EXERCISE INPUTS:

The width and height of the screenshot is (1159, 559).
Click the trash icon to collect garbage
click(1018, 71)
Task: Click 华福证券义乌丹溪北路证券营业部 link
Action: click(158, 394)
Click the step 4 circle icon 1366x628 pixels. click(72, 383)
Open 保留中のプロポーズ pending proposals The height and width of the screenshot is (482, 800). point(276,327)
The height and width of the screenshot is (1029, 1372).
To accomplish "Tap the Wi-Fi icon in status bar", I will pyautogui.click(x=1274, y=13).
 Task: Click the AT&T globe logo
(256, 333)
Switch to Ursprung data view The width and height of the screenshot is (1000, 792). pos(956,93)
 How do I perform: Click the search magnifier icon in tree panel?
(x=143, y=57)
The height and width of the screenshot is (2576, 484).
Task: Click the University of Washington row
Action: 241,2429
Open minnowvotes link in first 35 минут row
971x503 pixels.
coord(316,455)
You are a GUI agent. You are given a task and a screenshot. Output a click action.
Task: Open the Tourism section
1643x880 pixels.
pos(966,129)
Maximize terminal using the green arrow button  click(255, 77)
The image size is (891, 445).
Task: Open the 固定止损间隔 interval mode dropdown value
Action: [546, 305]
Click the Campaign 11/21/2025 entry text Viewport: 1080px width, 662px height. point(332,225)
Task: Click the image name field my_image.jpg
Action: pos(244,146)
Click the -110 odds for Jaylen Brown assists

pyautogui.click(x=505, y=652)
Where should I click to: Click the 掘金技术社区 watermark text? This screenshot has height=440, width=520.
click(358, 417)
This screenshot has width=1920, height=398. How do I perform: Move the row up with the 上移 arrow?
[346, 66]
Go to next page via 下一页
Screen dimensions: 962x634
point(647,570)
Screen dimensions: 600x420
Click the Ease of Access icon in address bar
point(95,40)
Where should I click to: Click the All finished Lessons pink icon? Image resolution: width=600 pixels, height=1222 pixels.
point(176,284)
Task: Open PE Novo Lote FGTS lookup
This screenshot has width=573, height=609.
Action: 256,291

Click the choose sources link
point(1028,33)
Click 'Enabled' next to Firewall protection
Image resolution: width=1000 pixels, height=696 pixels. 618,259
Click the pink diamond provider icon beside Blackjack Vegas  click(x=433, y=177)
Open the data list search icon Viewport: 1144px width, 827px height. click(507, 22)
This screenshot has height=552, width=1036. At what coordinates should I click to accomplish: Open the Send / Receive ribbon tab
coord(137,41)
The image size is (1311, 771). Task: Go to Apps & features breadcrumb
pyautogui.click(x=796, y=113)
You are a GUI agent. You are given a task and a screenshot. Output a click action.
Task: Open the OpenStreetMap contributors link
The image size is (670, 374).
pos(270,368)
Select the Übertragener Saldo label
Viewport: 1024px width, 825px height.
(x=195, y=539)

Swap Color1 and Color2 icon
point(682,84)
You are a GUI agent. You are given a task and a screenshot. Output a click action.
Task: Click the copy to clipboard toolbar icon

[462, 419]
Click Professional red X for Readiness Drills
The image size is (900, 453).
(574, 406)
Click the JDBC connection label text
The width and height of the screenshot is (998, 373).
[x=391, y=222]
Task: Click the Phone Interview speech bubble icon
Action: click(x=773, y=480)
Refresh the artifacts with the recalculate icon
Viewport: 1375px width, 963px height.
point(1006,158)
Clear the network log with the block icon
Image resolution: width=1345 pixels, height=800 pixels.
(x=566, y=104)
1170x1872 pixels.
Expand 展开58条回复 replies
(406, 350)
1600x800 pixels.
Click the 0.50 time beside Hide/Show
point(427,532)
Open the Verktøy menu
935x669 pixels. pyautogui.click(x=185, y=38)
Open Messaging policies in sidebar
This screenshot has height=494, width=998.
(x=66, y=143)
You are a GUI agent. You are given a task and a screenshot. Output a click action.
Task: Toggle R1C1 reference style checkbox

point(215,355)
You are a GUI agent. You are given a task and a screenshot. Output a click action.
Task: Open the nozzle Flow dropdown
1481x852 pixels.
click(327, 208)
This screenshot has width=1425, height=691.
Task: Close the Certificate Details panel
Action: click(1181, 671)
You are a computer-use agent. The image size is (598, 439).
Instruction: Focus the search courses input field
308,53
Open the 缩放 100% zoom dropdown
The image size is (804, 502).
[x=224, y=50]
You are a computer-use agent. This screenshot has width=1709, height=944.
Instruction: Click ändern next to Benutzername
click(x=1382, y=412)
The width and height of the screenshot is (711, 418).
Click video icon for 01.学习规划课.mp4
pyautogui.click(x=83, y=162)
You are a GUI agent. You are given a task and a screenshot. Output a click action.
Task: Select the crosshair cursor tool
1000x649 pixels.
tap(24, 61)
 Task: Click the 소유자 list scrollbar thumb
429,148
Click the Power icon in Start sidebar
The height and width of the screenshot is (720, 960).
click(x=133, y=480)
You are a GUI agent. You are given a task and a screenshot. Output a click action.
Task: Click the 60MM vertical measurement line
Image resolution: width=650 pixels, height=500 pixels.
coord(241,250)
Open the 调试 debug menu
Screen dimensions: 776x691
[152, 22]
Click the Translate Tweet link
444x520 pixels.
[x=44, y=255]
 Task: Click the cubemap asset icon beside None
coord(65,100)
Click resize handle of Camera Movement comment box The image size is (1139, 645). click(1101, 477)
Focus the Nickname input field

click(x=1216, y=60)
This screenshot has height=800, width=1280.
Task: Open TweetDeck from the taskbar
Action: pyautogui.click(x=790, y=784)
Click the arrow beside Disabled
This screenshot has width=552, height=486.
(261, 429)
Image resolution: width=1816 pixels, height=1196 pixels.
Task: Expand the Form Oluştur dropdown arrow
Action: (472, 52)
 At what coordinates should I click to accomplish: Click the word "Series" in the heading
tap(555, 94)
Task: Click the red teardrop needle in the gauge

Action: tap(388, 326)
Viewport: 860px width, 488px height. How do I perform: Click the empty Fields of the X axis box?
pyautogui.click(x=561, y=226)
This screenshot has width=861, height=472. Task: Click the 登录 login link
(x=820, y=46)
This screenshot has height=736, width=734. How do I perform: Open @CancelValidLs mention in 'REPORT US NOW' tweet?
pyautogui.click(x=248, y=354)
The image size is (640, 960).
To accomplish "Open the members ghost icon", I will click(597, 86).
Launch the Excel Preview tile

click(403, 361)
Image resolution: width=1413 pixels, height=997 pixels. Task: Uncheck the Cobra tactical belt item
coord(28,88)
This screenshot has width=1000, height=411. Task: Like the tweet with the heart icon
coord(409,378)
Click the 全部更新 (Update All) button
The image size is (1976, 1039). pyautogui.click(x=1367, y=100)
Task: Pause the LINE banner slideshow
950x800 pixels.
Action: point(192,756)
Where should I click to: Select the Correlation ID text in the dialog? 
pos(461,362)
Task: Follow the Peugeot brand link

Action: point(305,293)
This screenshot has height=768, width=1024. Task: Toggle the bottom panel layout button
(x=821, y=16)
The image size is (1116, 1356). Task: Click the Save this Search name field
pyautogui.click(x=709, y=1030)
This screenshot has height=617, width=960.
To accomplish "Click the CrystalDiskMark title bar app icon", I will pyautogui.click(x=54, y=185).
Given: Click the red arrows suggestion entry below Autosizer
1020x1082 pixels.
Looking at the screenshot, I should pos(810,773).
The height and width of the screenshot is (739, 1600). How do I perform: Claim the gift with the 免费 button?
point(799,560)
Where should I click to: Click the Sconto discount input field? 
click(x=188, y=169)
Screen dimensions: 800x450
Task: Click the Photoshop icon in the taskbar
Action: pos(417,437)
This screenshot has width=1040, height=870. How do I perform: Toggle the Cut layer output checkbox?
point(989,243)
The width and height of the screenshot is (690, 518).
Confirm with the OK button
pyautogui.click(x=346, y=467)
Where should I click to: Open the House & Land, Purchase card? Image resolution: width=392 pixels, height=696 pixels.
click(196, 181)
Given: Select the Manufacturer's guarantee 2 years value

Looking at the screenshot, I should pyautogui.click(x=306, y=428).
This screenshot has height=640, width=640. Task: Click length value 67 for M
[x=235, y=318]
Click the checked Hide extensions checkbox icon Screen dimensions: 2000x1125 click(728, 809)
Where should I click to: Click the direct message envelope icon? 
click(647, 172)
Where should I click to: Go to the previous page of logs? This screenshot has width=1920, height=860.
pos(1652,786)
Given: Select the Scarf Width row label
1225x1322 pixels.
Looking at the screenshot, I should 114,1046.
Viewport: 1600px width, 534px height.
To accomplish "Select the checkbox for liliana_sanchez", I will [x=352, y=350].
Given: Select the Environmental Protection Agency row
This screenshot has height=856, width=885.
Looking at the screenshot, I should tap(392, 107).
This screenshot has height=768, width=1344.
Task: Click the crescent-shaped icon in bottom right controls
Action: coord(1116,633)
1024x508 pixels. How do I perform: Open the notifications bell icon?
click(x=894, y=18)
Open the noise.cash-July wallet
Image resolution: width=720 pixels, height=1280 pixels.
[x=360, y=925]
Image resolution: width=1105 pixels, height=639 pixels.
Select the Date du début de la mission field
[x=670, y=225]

WHAT YOU ARE ASKED TO DO: Pick from the records each line that contains the word "computer" and show it.

TASK OUTPUT:
You are a computer-use agent. The image size is (598, 439).
You are a computer-use agent. This screenshot has width=1709, height=944.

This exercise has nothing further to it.